I am moving forward. To what, I don't know. I already have planned what I am going to do during the winter once my challenge is done. I hope I can keep it up. Once my challenge is done, I will do yoga on days when it is cold, excuse me, too cold to take Thing 3 out and I will run outside when I don't have to take Thing 3. I think I need to step things up a bit. I know my workout buddies will be canceling on my a lot this winter. I hate to say that but I know it is true. They both have babies and I'm sure will not want to take them out in the weather. I am used to it. I did it quite a bit with Thing 2 and had no problems.

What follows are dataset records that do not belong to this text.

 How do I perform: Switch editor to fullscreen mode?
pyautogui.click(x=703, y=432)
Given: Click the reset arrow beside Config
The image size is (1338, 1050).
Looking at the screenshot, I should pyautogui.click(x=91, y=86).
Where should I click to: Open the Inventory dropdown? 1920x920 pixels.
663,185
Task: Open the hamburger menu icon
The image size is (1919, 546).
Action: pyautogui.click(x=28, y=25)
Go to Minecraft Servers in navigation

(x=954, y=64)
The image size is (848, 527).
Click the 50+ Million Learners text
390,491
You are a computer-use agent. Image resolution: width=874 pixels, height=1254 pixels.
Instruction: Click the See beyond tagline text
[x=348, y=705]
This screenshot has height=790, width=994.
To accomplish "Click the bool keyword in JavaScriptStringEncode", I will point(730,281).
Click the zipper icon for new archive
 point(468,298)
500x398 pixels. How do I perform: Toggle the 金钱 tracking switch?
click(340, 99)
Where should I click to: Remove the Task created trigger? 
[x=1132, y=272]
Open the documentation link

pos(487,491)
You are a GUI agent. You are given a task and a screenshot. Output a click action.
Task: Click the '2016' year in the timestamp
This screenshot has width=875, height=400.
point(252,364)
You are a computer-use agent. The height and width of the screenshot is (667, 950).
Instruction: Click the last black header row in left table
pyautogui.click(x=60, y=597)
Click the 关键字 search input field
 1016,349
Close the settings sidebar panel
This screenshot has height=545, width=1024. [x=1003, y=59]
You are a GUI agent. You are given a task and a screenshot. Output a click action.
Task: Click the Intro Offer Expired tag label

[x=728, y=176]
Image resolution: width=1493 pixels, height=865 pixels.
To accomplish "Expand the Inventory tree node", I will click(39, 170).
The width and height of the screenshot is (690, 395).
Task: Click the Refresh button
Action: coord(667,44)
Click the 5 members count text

As of late I have been having problems with shin splints and foot bone problems, and it feels like my arches have fallen (if that is even possible.) With all these things occurring to me, it leads me to wonder, what am I doing wrong. Why would walking, a thing which I have been doing since infancy, cause me injuries? I don't feel like I am doing anything different other than pushing a stroller. I haven't been losing any weight lately. But that is probably my own fault. I don't think I have been as good at counting calories as I should these past couple of weeks. Mystery solved! or is it? I have not taken Thing 3 out much this week just because I had a babysitter so I have been running instead of walking. If you were to look at my pace, however, you would see that my running pace is only slightly faster than my walking pace. I would consider myself to have a bouncy walk instead of a run. I am building up my running ability. I can go 2 miles now without stopping. It isn't fast but it's the whole way. There was a time when I ran two miles in 17:34. That equates to an 8:37 mile. My personal best. Right now, I'm looking at around 12:06. I think on one of my runs I might have gotten in the 10 min/mile range but often my time is highly suspect. Because of this sudden increase in the type of exercising I have been doing, my shins have suffered and my feet, hips, knee, and hamstring have all been screaming at me too. I read an article today that made me wonder if I'm doing more harm than good to myself. In a nutshell it tells you the warning signs that you need to give yourself a break. Right now I walk M-F save for the few breaks I had for air quality and a mini vacation. If I didn't walk then I ran. I have been feeling the effects of this behavior for a while now and it is making me wonder. One of the points laid out in the article said that you can lose a couple of pounds but gain fat. I think that is me. I don't feel like the exercise has made a difference in my physique at all. I find that most people say they lose inches but not weight. I am wishing I was in that category right now. I could weigh two hundred pounds if I could fit into a size 3. That will never happen. I will never weigh two hundred pounds and my hips would never allow me to be a size 3. I could be on the verge of death due to anorexia and I would still not fit into a size 3. I know it, it just isn't in the cards for me. I accept that.
Well, I've rambled on enough for this post. Sorry for the novel but it's been a while.